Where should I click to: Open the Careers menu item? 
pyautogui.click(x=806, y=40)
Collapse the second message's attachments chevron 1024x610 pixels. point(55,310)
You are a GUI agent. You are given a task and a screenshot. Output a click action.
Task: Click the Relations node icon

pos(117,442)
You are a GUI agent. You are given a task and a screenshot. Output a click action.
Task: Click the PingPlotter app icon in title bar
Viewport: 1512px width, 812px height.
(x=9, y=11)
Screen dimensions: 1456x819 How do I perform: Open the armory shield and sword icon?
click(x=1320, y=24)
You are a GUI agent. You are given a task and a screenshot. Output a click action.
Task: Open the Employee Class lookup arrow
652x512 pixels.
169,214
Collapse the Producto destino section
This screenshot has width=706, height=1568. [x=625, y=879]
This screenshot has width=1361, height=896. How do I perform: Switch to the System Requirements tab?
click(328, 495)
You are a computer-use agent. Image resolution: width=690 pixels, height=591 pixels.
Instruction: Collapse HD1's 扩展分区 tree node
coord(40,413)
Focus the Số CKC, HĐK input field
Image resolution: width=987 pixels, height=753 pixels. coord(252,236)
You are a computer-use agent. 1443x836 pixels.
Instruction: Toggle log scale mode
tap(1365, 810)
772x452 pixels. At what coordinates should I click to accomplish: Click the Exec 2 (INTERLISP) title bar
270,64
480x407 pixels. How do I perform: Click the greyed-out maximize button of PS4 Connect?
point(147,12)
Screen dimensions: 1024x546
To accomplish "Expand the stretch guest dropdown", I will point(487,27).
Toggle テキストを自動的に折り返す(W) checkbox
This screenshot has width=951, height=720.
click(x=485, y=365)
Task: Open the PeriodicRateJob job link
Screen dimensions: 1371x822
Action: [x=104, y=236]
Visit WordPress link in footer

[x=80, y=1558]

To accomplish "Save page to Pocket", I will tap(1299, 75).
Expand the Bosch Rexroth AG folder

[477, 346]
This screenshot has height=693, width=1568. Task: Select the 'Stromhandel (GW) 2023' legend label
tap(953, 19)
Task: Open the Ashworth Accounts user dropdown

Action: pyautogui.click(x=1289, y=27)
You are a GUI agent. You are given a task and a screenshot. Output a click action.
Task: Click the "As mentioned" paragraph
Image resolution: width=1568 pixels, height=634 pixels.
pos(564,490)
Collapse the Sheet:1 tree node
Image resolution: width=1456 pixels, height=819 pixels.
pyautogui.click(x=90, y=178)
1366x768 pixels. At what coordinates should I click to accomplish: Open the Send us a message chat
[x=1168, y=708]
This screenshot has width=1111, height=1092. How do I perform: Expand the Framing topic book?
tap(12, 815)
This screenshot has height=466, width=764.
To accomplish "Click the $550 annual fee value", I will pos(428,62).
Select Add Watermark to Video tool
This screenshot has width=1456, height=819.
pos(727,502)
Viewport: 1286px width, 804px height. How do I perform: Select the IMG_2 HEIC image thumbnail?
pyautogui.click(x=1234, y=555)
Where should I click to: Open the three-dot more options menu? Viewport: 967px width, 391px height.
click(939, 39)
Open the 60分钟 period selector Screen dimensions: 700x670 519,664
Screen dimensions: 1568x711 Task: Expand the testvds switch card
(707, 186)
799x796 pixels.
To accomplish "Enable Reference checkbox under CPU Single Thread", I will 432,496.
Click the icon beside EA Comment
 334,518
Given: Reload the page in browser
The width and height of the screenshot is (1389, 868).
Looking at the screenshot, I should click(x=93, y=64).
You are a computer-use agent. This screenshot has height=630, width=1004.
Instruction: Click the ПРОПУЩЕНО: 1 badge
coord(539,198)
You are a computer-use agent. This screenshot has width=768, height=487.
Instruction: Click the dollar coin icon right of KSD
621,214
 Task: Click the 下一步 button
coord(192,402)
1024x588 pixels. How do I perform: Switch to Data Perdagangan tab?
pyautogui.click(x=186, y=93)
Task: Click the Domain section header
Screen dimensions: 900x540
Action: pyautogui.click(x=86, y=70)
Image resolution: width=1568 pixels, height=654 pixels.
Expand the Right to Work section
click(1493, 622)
++++
In the material, find each line with the word "page" and list it.

To accomplish "Save page to Pocket", I will tap(1299, 75).
Given: Reload the page in browser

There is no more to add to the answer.